EEO/AA/Disability/Veteran
Responsibilities
  • 1. Reconciles and monitors all charge adjustments.
    • 1.1 1.1 Reviews Error templates from Imaging Managers
  • 2. Identifies lates charges as identified in EPIC.
    • 2.1 2.1 Identifies charges posting late to patient accounts
  • 3. Ensures Imaging Exam codes in EPIC have appropriate CPT and EAP Codes
    • 3.1 3.1 Reviews requests for Imaging Exam Codes with section Manager
  • 4. Reviews exam charge edits or denials as identified by billing, coding and/or revenue reimbursement.

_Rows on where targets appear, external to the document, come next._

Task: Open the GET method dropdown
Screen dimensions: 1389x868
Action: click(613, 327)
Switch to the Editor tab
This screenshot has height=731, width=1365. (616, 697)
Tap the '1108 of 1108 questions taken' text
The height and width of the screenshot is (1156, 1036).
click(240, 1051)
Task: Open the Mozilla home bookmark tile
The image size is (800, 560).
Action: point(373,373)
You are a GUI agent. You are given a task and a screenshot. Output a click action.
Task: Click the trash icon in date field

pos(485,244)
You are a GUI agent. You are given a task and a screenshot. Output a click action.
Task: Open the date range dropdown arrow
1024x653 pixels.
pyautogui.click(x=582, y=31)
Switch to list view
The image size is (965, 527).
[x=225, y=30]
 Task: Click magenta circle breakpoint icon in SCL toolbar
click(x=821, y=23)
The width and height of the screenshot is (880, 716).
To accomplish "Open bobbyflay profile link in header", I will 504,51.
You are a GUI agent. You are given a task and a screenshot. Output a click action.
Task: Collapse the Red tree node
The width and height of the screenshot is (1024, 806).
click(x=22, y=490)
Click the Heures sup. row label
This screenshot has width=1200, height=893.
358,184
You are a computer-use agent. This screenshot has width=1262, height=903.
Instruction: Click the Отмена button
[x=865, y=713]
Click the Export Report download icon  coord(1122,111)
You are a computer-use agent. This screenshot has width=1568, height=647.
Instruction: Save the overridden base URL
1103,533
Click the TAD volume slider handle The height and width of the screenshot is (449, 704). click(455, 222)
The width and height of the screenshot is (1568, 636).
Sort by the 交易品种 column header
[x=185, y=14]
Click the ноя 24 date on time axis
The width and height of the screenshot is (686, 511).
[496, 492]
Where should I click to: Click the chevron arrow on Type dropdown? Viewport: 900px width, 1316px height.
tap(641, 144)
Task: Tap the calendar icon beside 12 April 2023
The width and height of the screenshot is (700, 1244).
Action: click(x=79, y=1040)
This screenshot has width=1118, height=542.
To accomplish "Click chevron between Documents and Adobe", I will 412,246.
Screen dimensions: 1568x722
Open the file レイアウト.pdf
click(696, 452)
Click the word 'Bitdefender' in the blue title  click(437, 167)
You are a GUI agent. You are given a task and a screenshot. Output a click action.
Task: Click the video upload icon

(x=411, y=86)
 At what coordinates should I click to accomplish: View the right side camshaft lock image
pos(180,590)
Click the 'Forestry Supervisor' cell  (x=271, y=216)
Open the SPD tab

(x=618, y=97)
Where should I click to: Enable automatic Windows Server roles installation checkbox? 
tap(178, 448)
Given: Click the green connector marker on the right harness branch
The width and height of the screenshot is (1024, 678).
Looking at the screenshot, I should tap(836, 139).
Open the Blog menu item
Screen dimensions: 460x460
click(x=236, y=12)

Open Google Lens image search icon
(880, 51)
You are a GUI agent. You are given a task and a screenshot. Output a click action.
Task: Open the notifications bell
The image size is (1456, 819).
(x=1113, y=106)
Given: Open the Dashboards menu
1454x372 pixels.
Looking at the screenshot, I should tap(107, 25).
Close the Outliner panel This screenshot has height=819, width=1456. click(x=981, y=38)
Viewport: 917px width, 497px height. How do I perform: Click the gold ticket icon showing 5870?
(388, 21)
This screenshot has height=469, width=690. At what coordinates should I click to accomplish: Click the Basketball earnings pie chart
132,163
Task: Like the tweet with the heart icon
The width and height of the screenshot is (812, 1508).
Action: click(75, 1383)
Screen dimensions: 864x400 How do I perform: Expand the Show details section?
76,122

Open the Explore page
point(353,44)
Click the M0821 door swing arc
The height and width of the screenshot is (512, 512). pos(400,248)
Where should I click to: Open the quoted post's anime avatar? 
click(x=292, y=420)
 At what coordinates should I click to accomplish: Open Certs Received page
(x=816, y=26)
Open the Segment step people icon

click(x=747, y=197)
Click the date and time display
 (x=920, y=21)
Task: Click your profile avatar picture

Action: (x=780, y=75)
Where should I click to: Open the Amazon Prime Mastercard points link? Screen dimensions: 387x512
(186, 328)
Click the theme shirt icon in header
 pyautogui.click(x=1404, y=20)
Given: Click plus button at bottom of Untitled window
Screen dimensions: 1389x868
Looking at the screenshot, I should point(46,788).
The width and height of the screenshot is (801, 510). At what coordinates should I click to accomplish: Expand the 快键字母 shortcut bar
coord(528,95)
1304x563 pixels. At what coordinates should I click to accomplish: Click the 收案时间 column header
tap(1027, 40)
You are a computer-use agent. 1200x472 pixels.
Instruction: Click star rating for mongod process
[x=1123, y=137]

    • 4.1 4.1 Provides feedback and expertise to questions related to charge edits, denials or audits as identifed
  • 5. Reviews and documents Imaging charges released from EPIC Daily
    • 5.1 5.1 Prepares and runs Revenue and Usage reports from EPIC
  • 6. Ensures all Work queues have been processed
    • 6.1 6.1 Reviews daily all Billing, Coding, Charge capture work queues
  • 7. Performs quarterly audits as identified by the Lead
    • 7.1 7.1 Works with Lead and Business Mgr to run quarterly audits

Qualifications
EDUCATION
Must be a Certified Professional Coder with an Associate degree in Secretarial Science, Business or Healthcare related field required or equal number of years experience in a Healthcare / Third party payer environment.
EXPERIENCE
Minimum 3 to 5 years experience in Medical Coding with an understanding of Third Party payor requirements, Medicare Medical Necessity, LCDs and ABNs.
SPECIAL SKILLS
Excellent telephone communications, interpersonal, coordination and organizational skills. Ability to read computer screens, forms, and other documents and follow written and oral instructions. Moderate keyboarding skills. Ability to work in a fast-paced, changing environment. Ability to respond to unpredictable, changing situations and needs (including clinical crises in the section and otherwise stressful situations and interactions) with professionalism, good judgment and ALWAYS excellent customer relation skills. Prior customer service coordination or clinical experience necessary. Excellent communication and people skills. Individual must be articulate and confident in both oral and written communications . Ability to remain calm and professional in high stress situations.
PHYSICAL DEMAND
Primarily sedentary work sitting within typical office setting without exposure to adverse environmental conditions. Requires occasional ability to lift, push and pull objects such as files and office supplies up to 30 pounds and/or continuously up to 10 pounds; and occasional moving about on foot to accomplish tasks, walking long distances or moving from one work site to another. Continuous use of telephones requiring ability to hear and speak to convey detailed or important instructions accurately, loudly or quickly; and continuous use of computer and other office equipment requiring fingering and excellent keyboarding skills.